** EXCERPT TO READ follows **

8. The Government asserts, without citation to authority, that "public policy is not a factor considered by courts in this Circuit in ruling on motions to quash." (ECF No. 21 at 19). The Court is unaware of any Third Circuit authority that so holds. To the extent that it may be unsettled in this Circuit whether courts may consider public policy in determining whether a subpoena imposes an undue burden, this Court agrees with those courts endorsing such considerations. E.g., Fosamax, 2009 WL, 2395899 at *3.
9. The Court has not identified any exception under Federal Rules of Evidence 803 or 804 that would render it admissible, and counsel for the Government could not either when asked by the Court at Oral Argument. (Tr. at 51:15-54:12).

** End of EXCERPT TO READ **
** DATASET ENTRIES follows **

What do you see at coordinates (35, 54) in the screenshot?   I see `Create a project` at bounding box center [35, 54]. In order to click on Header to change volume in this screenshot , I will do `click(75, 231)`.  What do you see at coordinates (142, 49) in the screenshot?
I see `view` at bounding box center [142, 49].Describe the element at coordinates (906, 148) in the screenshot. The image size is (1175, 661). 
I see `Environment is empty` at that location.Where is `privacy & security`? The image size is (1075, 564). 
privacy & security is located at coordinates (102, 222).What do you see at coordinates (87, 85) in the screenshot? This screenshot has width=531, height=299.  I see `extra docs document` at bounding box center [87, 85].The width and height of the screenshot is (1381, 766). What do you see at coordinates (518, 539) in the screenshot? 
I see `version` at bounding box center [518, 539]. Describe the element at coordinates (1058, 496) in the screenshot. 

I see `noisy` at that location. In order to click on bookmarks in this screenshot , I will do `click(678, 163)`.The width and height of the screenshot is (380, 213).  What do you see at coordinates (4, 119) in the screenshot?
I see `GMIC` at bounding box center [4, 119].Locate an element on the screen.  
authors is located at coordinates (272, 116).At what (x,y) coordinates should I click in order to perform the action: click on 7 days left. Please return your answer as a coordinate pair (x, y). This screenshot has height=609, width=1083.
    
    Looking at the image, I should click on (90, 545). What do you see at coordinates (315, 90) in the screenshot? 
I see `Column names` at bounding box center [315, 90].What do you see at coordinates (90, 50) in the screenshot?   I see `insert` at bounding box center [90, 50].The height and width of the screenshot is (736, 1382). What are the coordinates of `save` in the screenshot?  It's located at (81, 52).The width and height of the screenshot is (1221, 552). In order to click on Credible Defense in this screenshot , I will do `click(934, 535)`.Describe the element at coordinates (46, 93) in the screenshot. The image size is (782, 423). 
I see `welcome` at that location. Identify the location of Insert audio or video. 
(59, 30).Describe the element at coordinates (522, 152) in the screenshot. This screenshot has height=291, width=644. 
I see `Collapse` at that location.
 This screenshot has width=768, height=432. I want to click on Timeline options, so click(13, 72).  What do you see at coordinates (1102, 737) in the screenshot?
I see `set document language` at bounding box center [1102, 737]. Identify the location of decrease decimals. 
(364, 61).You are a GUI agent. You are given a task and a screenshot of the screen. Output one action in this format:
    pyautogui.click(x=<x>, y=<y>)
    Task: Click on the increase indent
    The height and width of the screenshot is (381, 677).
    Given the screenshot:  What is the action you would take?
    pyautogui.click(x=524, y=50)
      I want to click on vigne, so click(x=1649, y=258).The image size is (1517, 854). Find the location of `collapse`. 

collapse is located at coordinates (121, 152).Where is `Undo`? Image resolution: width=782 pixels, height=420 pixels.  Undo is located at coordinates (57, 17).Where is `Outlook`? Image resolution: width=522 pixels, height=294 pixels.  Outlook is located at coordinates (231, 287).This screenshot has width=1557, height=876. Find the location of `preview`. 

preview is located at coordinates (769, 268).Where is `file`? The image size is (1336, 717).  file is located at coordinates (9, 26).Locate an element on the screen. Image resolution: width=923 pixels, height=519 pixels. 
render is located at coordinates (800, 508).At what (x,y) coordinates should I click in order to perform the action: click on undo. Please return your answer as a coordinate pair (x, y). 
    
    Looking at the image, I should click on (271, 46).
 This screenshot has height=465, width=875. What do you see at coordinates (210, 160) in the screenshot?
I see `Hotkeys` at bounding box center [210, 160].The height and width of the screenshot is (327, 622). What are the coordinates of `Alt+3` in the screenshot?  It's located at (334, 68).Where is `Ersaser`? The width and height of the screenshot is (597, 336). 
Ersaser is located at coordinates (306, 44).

** End of DATASET ENTRIES **

--- ASSIGNMENT 1 ---
Copy the part of the court's footnotes between "9. The Court" and "(Tr. at 51:15-54:12).", inclusive.
--- ASSIGNMENT 2 ---
In the court's footnotes, under which Federal Rules of Evidence did the Court find no exception that would make the evidence admissible?
--- ASSIGNMENT 3 ---
Render this sentence from the court's footnotes in Spanish: "The Court is unaware of any Third Circuit authority that so holds."
The rows have nothing to do with the court's footnotes.

--- RESULT 1 ---
9. The Court has not identified any exception under Federal Rules of Evidence 803 or 804 that would render it admissible, and counsel for the Government could not either when asked by the Court at Oral Argument. (Tr. at 51:15-54:12).

--- RESULT 2 ---
Rules 803 and 804

--- RESULT 3 ---
El Tribunal no tiene conocimiento de ninguna autoridad del Tercer Circuito que así lo sostenga.